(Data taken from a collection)
____
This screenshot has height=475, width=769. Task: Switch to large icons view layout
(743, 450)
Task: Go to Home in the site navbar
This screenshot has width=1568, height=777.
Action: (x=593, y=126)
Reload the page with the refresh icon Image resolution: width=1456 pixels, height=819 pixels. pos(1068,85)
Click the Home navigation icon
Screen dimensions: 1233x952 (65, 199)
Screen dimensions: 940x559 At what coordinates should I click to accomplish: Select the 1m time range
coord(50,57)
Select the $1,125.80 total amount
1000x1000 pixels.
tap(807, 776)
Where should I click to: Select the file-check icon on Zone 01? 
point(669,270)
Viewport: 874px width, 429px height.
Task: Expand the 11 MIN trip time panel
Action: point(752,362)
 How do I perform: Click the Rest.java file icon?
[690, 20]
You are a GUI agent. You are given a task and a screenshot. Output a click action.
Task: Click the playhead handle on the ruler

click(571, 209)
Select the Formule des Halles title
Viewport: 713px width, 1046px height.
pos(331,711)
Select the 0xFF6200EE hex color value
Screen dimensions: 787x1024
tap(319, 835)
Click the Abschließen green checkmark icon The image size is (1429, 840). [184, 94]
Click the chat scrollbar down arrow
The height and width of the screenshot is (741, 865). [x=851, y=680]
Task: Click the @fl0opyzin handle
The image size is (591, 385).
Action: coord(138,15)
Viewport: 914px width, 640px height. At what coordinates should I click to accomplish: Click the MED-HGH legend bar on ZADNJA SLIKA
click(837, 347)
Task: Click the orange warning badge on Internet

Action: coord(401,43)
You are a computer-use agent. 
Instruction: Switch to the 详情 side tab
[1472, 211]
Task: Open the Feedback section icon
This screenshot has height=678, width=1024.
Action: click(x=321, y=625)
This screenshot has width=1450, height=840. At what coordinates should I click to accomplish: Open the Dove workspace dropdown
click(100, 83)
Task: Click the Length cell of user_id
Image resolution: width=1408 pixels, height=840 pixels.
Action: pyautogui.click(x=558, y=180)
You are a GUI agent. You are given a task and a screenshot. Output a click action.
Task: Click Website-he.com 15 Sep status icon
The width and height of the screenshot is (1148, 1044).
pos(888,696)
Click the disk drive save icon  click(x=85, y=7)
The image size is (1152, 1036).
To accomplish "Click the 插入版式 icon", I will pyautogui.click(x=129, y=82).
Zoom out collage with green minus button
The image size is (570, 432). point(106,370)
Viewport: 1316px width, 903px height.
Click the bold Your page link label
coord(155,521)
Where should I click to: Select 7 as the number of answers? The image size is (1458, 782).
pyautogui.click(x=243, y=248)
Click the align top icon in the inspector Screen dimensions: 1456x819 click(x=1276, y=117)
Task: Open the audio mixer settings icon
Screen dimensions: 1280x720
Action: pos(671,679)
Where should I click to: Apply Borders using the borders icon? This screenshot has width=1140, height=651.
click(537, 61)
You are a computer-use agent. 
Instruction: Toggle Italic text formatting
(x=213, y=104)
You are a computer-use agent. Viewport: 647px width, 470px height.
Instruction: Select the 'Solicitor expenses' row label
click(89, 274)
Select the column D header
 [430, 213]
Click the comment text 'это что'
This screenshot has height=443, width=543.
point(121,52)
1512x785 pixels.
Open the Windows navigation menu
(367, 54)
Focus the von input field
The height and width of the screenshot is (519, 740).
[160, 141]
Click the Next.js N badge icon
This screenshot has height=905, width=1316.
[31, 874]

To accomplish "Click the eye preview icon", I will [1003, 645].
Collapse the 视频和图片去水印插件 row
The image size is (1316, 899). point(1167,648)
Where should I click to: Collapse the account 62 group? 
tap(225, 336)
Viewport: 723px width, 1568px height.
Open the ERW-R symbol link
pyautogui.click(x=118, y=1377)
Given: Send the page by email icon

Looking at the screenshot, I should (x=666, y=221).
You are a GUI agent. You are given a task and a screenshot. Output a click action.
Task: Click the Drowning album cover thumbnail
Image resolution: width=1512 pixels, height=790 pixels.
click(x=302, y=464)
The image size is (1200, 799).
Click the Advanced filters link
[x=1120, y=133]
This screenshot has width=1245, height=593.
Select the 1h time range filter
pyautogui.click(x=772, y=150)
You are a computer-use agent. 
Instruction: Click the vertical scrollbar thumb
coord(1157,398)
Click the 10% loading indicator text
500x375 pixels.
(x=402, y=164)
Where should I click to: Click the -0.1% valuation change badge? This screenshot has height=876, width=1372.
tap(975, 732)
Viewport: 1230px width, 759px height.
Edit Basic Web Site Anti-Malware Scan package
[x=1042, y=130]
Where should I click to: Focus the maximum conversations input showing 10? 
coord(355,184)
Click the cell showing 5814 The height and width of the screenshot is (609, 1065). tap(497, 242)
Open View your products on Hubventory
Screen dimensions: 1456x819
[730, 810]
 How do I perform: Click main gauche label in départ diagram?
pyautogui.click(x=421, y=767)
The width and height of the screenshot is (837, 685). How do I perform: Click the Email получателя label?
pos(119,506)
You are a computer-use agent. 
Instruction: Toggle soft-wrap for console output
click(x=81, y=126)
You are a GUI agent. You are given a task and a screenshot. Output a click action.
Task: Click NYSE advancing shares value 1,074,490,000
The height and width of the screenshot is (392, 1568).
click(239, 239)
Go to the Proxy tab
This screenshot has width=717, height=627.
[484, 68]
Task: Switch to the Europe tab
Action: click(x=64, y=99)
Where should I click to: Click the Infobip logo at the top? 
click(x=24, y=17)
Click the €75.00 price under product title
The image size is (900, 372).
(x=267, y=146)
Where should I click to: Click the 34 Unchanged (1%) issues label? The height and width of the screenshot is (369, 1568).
____
§ **Direction**
Copy every line of the data above word for word, with nothing changed.

§ **Expected answer**
This screenshot has height=475, width=769. Task: Switch to large icons view layout
(743, 450)
Task: Go to Home in the site navbar
This screenshot has width=1568, height=777.
Action: (x=593, y=126)
Reload the page with the refresh icon Image resolution: width=1456 pixels, height=819 pixels. pos(1068,85)
Click the Home navigation icon
Screen dimensions: 1233x952 (65, 199)
Screen dimensions: 940x559 At what coordinates should I click to accomplish: Select the 1m time range
coord(50,57)
Select the $1,125.80 total amount
1000x1000 pixels.
tap(807, 776)
Where should I click to: Select the file-check icon on Zone 01? 
point(669,270)
Viewport: 874px width, 429px height.
Task: Expand the 11 MIN trip time panel
Action: point(752,362)
 How do I perform: Click the Rest.java file icon?
[690, 20]
You are a GUI agent. You are given a task and a screenshot. Output a click action.
Task: Click the playhead handle on the ruler

click(571, 209)
Select the Formule des Halles title
Viewport: 713px width, 1046px height.
pos(331,711)
Select the 0xFF6200EE hex color value
Screen dimensions: 787x1024
tap(319, 835)
Click the Abschließen green checkmark icon The image size is (1429, 840). [184, 94]
Click the chat scrollbar down arrow
The height and width of the screenshot is (741, 865). [x=851, y=680]
Task: Click the @fl0opyzin handle
The image size is (591, 385).
Action: coord(138,15)
Viewport: 914px width, 640px height. At what coordinates should I click to accomplish: Click the MED-HGH legend bar on ZADNJA SLIKA
click(837, 347)
Task: Click the orange warning badge on Internet

Action: coord(401,43)
You are a computer-use agent. 
Instruction: Switch to the 详情 side tab
[1472, 211]
Task: Open the Feedback section icon
This screenshot has height=678, width=1024.
Action: click(x=321, y=625)
This screenshot has width=1450, height=840. At what coordinates should I click to accomplish: Open the Dove workspace dropdown
click(100, 83)
Task: Click the Length cell of user_id
Image resolution: width=1408 pixels, height=840 pixels.
Action: pyautogui.click(x=558, y=180)
You are a GUI agent. You are given a task and a screenshot. Output a click action.
Task: Click Website-he.com 15 Sep status icon
The width and height of the screenshot is (1148, 1044).
pos(888,696)
Click the disk drive save icon  click(x=85, y=7)
The image size is (1152, 1036).
To accomplish "Click the 插入版式 icon", I will pyautogui.click(x=129, y=82).
Zoom out collage with green minus button
The image size is (570, 432). point(106,370)
Viewport: 1316px width, 903px height.
Click the bold Your page link label
coord(155,521)
Where should I click to: Select 7 as the number of answers? The image size is (1458, 782).
pyautogui.click(x=243, y=248)
Click the align top icon in the inspector Screen dimensions: 1456x819 click(x=1276, y=117)
Task: Open the audio mixer settings icon
Screen dimensions: 1280x720
Action: pos(671,679)
Where should I click to: Apply Borders using the borders icon? This screenshot has width=1140, height=651.
click(537, 61)
You are a computer-use agent. 
Instruction: Toggle Italic text formatting
(x=213, y=104)
You are a computer-use agent. Viewport: 647px width, 470px height.
Instruction: Select the 'Solicitor expenses' row label
click(89, 274)
Select the column D header
 [430, 213]
Click the comment text 'это что'
This screenshot has height=443, width=543.
point(121,52)
1512x785 pixels.
Open the Windows navigation menu
(367, 54)
Focus the von input field
The height and width of the screenshot is (519, 740).
[160, 141]
Click the Next.js N badge icon
This screenshot has height=905, width=1316.
[31, 874]

To accomplish "Click the eye preview icon", I will [1003, 645].
Collapse the 视频和图片去水印插件 row
The image size is (1316, 899). point(1167,648)
Where should I click to: Collapse the account 62 group? 
tap(225, 336)
Viewport: 723px width, 1568px height.
Open the ERW-R symbol link
pyautogui.click(x=118, y=1377)
Given: Send the page by email icon

Looking at the screenshot, I should (x=666, y=221).
You are a GUI agent. You are given a task and a screenshot. Output a click action.
Task: Click the Drowning album cover thumbnail
Image resolution: width=1512 pixels, height=790 pixels.
click(x=302, y=464)
The image size is (1200, 799).
Click the Advanced filters link
[x=1120, y=133]
This screenshot has width=1245, height=593.
Select the 1h time range filter
pyautogui.click(x=772, y=150)
You are a computer-use agent. 
Instruction: Click the vertical scrollbar thumb
coord(1157,398)
Click the 10% loading indicator text
500x375 pixels.
(x=402, y=164)
Where should I click to: Click the -0.1% valuation change badge? This screenshot has height=876, width=1372.
tap(975, 732)
Viewport: 1230px width, 759px height.
Edit Basic Web Site Anti-Malware Scan package
[x=1042, y=130]
Where should I click to: Focus the maximum conversations input showing 10? 
coord(355,184)
Click the cell showing 5814 The height and width of the screenshot is (609, 1065). tap(497, 242)
Open View your products on Hubventory
Screen dimensions: 1456x819
[730, 810]
 How do I perform: Click main gauche label in départ diagram?
pyautogui.click(x=421, y=767)
The width and height of the screenshot is (837, 685). How do I perform: Click the Email получателя label?
pos(119,506)
You are a computer-use agent. 
Instruction: Toggle soft-wrap for console output
click(x=81, y=126)
You are a GUI agent. You are given a task and a screenshot. Output a click action.
Task: Click NYSE advancing shares value 1,074,490,000
The height and width of the screenshot is (392, 1568).
click(239, 239)
Go to the Proxy tab
This screenshot has width=717, height=627.
[484, 68]
Task: Switch to the Europe tab
Action: click(x=64, y=99)
Where should I click to: Click the Infobip logo at the top? 
click(x=24, y=17)
Click the €75.00 price under product title
The image size is (900, 372).
(x=267, y=146)
Where should I click to: Click the 34 Unchanged (1%) issues label? The height and width of the screenshot is (369, 1568).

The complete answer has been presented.